Mr Grade, 63, will take over the day-to-day running of ITV, and he is likely to be rewarded handsomely for defecting.
As the BBC’s chairman he earned £140,000 for a four-day week.
His appointment will be greeted with relief in the City, which had feared that the company behind Coronation Street was unable to find a leader who could combine business and creative flair.
ITV insiders said last night that they were delighted to have secured Mr Grade’s services. His appointment is expected to be confirmed this morning in an announcement to be made to the commercial broadcaster’s shareholders.
His move comes at a time when the commercial broadcaster is trying to fight off a takeover bid from NTL, the cable company, and make sense of a share swoop by BSkyB, 39.1 per cent of which is owned by News Corporation, parent company of The Times, and which last week seized a 17.9 per cent stake in ITV at a cost of £940 million.
It implies that ITV will try to steer an independent future, at a critical time in its history, and helps to explain why the commercial broadcaster felt able to rebuff a £4.7 billion bid from NTL, supported by its principal backer, the Virgin Group chief executive Sir Richard Branson.
ITV1’s share of viewers has halved over the last decade, to about 20 per cent, and Mr Grade will have to win back middle-class viewers while dealing with the popularity of multi-channel television and the internet.
However, the move will stun the BBC. Mr Grade had fought hard to become its chairman after the resignation of Gavyn Davies two years ago — and the corporation is meeting with resistance from the Government over its attempts to secure an above-inflation increase in the licence fee.

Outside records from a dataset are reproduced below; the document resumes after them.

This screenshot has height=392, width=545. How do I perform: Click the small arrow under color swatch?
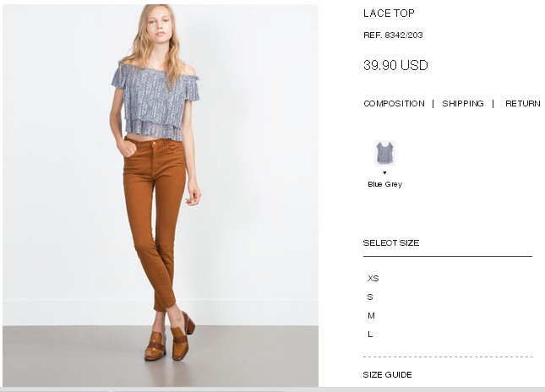pyautogui.click(x=384, y=172)
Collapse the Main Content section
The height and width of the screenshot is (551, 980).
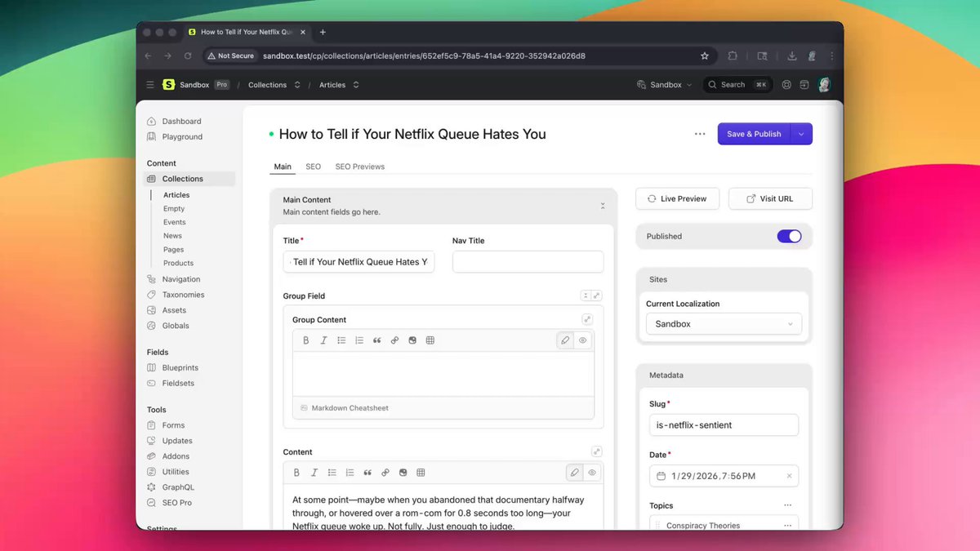tap(603, 206)
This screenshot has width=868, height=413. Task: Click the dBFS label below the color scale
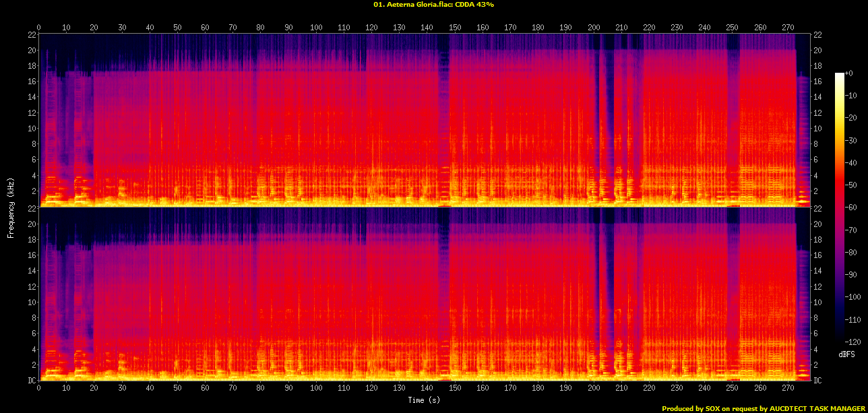pyautogui.click(x=846, y=354)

Negotiations to secure a new licence fee are at a delicate stage — with the BBC’s demand for an increase the rate of inflation, plus 1.8 per cent a year, meeting fierce resistance from the Treasury. Mr Grade was heading up the BBC’s bid, and the corporation may feel the loss of his smooth political skills at a time when Mark Thompson, the BBC Director-General, ruffled political feathers with a threat to abandon a cherished move to Manchester.
ITV had officially been looking for a chief executive to replace Charles Allen, who departed in the summer after intense shareholder pressure.
Many had criticised the length of the recruitment process, but it is now clear that the broadcaster had been targeting Britain’s most experienced television executive in a negotiation that will have stretched over several weeks.
Sir Peter Burt, the former chief executive of the Bank of Scotland, will stand aside as ITV’s chairman.
Nobody had considered Mr Grade as a contender for the ITV top job, because he was thought to be secure at the BBC. However, ITV insiders had been promising a surprise appointment for several days, ending a race that had been widely expected to end with the appointment of Stephen Carter, the former chief executive of Ofcom.
As of tomorrow, Mr Grade will have held top jobs at Britain’s three most popular broadcasters. A former chief executive of Channel 4 in the 1990s, he then became the first BBC chairman with broadcasting experience in 2004, before the move to ITV.
The appointment of a new BBC chairman, which will be undertaken by the Department of Culture, Media and Sport, in negotiation with 10 Downing Street, is likely to take several months.